— DIRECTIONS FOR THIS TASK —
Note each line of the entries that includes "computer". Then copy those lines.

Stored records:
=== Section Start ===

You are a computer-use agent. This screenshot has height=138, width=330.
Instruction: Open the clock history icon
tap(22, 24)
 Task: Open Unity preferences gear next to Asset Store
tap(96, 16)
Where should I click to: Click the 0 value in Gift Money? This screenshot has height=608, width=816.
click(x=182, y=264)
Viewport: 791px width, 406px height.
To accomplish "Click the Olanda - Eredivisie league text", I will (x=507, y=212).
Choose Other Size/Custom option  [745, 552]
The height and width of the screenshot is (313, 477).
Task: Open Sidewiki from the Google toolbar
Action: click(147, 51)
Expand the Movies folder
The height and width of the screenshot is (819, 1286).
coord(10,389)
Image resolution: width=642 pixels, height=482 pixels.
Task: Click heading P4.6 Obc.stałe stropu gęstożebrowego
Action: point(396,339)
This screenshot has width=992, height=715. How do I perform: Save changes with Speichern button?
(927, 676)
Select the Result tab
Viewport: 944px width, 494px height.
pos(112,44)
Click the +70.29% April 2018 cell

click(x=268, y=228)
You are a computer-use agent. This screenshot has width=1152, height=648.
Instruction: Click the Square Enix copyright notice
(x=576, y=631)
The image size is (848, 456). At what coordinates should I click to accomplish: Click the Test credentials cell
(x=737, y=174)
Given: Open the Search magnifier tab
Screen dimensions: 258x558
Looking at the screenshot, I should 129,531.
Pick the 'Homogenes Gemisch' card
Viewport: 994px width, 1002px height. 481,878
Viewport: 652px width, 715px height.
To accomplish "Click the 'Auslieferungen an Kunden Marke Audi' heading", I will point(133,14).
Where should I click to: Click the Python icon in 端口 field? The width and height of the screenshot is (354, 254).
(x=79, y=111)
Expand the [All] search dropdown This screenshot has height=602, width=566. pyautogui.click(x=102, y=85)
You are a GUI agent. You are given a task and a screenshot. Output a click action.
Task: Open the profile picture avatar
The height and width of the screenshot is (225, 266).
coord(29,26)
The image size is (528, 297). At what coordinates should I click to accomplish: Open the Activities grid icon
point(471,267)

=== Section End ===

— REPLY TO THE TASK —
You are a computer-use agent. This screenshot has height=138, width=330.
You are a computer-use agent. This screenshot has width=1152, height=648.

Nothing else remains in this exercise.